A happy ending? Not really. Every year, about 2,000 families are evicted from their homes because they are unable to meet their mortgage payments. Only few of them get to return to them, and even fewer reach the media and benefit from responses such as those received by Leiner. There is no question that the fact that Leiner is the grandson of a Righteous Gentile worked in his favor.

"I'm attentive to distress, but this story made me particularly ashamed," says Nehama Ben Shach, an 80-year-old pensioner who offered to help. "His grandfather risked his life for Jews in times of great danger, and in a supposedly normal country there is nobody to help him."

Leah Levine, a television producer who called about Leiner several times, said, "I feel pain about every person who loses his dignity here due to an aggressive economic policy, but as a second-generation Holocaust survivor this story aroused special feelings in me. I thank God that my father can't see these things. My parents came here after the Holocaust in order to be part of a country based on humanism. If we've lost that too, what's left?"

What a shame that they aren't all descendants of Righteous Gentiles. Although it doesn't help with the authorities, it still has an effect on Israeli society and world Jewry.

There was a time when we were not like that. In 1966 there was an earthquake, and a child from Beit Shean said during a radio interview, "I'm hungry." It is hard to exaggerate the intensity of the reaction.
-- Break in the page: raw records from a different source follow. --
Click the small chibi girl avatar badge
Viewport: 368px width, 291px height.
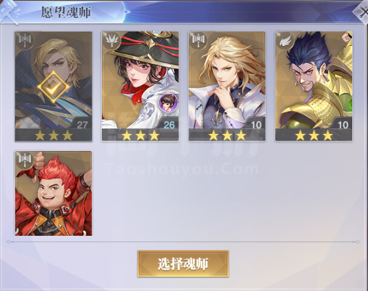coord(168,102)
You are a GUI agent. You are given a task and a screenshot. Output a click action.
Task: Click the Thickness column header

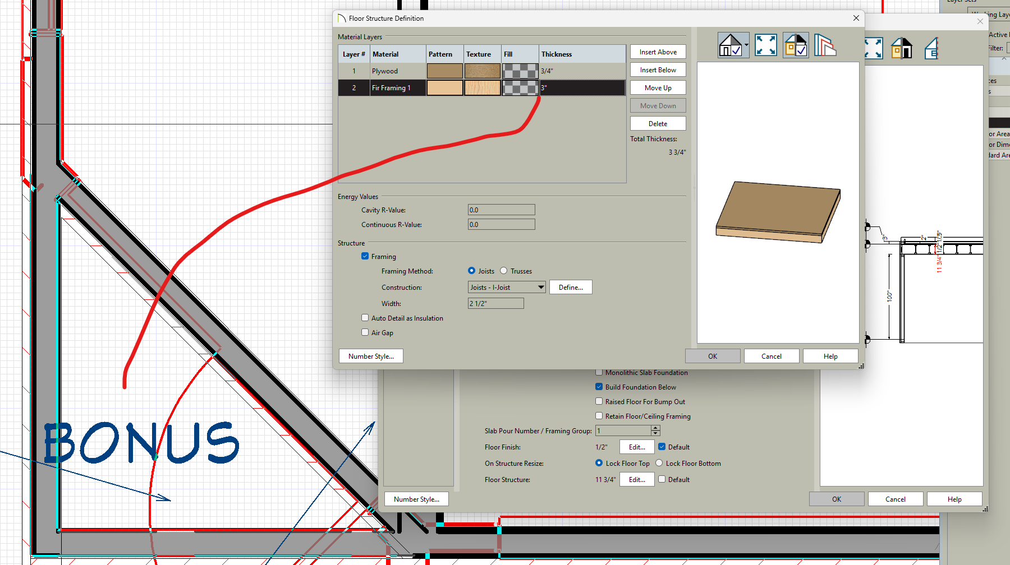click(x=582, y=54)
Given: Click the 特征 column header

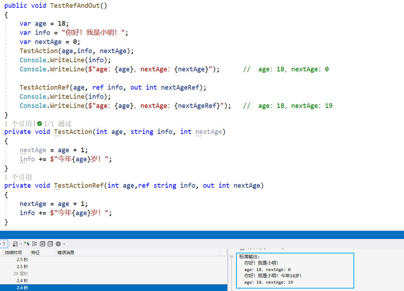Looking at the screenshot, I should [35, 252].
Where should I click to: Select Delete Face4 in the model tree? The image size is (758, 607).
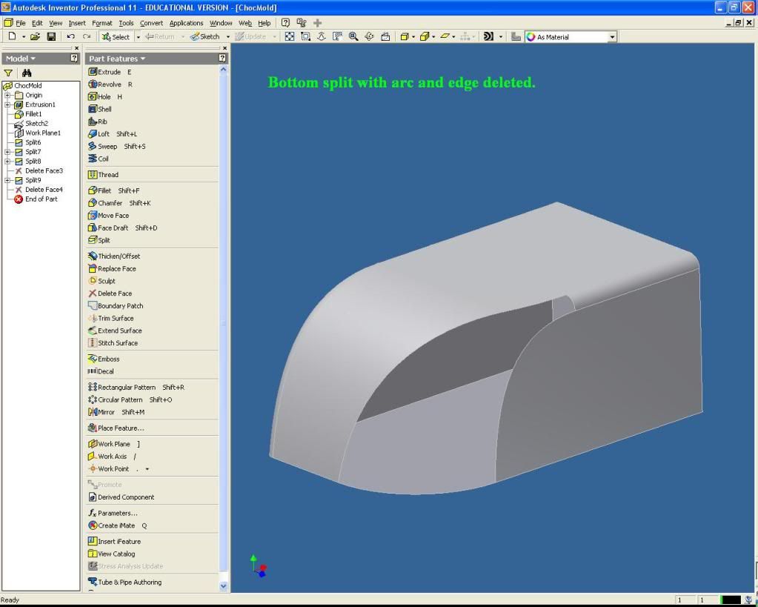(44, 190)
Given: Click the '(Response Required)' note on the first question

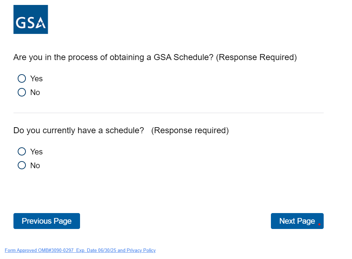Looking at the screenshot, I should click(256, 57).
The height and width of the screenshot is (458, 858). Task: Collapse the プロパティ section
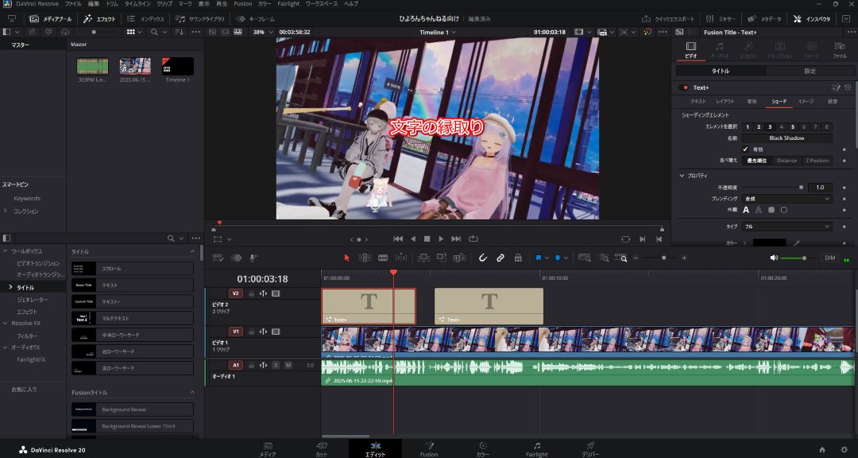coord(682,175)
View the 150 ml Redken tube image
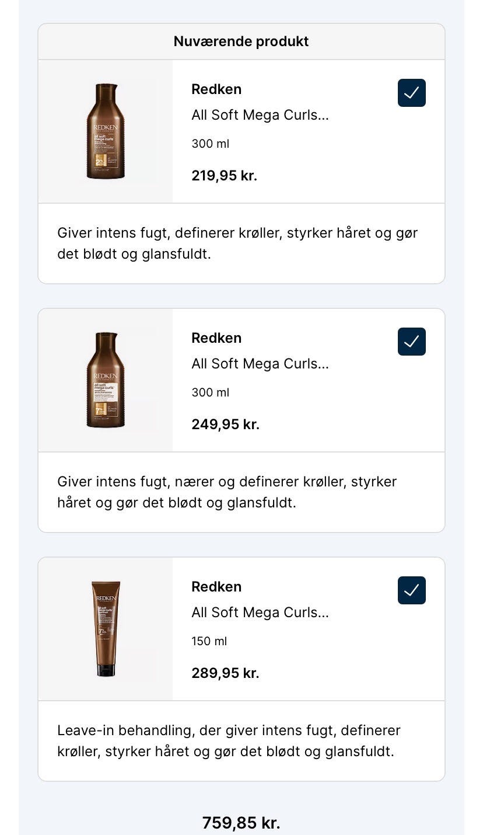The width and height of the screenshot is (483, 835). point(106,629)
The sentence made headlines in the newspapers, and was the subject of editorials. The public was shocked at the thought that there were hungry children in Israel. Forty years ago, one little girl did what some 600,000 children living below the poverty line have not managed to do today. At the time, nobody thought to ask whether this was genuine hunger or only malnutrition, and no neoconservative went to check whether her mother dyed her hair instead of feeding her daughter. That was the age of innocence, before the war that brought hardheartedness and dulled our sensitivity to suffering and pain of the other, and of our own.

A child who complains on the radio that she is hungry is no longer a story in 2007; thousands of hungry children and hundreds of thousands of families in need of Pesach food packages barely rate a passing headline. Only one bad thing came of that story in 1966: It established covering poverty as a momentary ratings hit. The same is true for Leiner: It turned out that he knew someone who knows someone who could be told the heartrending story of the man whose grandfather was a Righteous Gentile.

The truth is that being a Righteous Gentile is no longer such a big hit either. Ran Melamed, the deputy director of Yedid - the Association for Community Empowerment, says his organization recently took care of a Righteous Gentile who was dying of cancer but didn't meet the criteria of the Ofer Foundation, which provides drugs that are not included in the health services basket. Unfortunately for him, the man who did not check the credentials of the Jews he saved during the Holocaust had contracted the wrong type of cancer. Melamed says that when he turned to Yad Vashem, they replied that unfortunately the illness of a Righteous Gentile is not something they handle.

Melamed has concluded that the time may have come to pass a law arranging the status and rights of the Righteous Among the Nations and their descendants, such as the right to public housing. He believes the law has to apply to grandchildren as well. "We are rightfully nurturing the third generation of Holocaust survivors," says Melamed. "Likewise, we have to take care of the third generation of rescuers."

So what did we learn from this story? That there are many good people in a country where it really is no fun to live.